* _AIM OF THE TASK_:
Find the line containing "Instruction: Click the whale" in the records below. Copy exactly that line and each one after it, ending at the line containing "The width and height of the screenshot is (344, 2576).", and nothing more.

* _RECORDS SHOWN_:
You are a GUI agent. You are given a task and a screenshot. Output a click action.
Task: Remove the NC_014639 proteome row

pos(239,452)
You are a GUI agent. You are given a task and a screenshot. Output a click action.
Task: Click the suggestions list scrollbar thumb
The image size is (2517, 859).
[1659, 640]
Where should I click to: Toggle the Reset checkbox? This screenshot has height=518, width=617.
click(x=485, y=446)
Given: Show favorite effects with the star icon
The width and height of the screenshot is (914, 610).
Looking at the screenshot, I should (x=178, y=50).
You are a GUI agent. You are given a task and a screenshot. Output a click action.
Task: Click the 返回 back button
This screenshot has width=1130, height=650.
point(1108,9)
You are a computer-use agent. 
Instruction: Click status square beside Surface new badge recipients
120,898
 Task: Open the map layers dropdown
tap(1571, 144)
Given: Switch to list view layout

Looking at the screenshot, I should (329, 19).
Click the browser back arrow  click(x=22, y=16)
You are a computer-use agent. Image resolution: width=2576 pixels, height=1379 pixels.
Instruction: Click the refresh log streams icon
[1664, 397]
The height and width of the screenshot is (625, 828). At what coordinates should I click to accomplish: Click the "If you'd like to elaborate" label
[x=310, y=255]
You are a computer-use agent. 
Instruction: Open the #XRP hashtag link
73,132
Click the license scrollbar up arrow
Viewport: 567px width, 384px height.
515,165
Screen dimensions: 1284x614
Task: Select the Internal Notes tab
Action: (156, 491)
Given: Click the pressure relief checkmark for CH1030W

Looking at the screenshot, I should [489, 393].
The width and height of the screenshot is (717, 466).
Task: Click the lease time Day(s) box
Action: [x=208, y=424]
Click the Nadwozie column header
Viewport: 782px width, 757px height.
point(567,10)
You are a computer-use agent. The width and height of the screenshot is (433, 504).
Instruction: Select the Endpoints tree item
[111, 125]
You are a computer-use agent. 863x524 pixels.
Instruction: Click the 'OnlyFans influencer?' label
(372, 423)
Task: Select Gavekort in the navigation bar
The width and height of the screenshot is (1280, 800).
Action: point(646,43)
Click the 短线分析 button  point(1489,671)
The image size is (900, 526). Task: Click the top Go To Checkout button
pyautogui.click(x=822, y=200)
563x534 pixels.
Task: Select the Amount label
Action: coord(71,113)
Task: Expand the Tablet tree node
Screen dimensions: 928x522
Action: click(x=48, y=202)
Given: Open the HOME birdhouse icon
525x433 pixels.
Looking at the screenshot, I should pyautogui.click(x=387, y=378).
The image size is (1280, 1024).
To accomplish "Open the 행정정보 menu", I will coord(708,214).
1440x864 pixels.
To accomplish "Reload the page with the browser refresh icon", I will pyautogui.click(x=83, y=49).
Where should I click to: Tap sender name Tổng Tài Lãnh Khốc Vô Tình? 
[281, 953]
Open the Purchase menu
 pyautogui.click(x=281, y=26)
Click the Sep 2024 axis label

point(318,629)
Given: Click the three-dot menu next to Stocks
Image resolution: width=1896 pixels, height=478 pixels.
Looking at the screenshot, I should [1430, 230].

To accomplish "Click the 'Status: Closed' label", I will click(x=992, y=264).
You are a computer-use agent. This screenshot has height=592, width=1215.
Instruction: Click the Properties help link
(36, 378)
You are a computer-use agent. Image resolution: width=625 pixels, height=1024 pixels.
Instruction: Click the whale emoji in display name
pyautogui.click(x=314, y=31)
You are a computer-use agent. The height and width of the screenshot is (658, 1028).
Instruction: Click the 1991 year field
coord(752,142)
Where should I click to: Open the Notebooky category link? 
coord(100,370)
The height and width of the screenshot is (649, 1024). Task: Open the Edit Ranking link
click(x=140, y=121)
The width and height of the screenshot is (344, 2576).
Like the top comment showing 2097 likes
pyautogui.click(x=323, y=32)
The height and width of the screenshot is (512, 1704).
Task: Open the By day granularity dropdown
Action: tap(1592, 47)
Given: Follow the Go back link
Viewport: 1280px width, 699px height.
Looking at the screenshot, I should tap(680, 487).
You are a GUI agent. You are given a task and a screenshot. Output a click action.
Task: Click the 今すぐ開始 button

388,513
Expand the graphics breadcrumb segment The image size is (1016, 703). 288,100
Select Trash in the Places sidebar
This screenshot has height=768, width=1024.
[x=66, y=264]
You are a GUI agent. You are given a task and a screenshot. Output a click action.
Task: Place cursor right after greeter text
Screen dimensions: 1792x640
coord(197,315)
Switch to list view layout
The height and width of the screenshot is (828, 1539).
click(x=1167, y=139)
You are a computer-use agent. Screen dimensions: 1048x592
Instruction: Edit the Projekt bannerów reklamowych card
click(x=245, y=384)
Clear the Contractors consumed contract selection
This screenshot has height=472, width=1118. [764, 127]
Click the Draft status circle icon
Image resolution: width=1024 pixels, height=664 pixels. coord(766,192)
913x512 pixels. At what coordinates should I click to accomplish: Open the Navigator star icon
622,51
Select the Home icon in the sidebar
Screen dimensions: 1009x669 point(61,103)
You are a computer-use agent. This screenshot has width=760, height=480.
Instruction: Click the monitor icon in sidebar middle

* _EXERCISE OUTPUT_:
Instruction: Click the whale emoji in display name
pyautogui.click(x=314, y=31)
You are a computer-use agent. The height and width of the screenshot is (658, 1028).
Instruction: Click the 1991 year field
coord(752,142)
Where should I click to: Open the Notebooky category link? 
coord(100,370)
The height and width of the screenshot is (649, 1024). Task: Open the Edit Ranking link
click(x=140, y=121)
The width and height of the screenshot is (344, 2576).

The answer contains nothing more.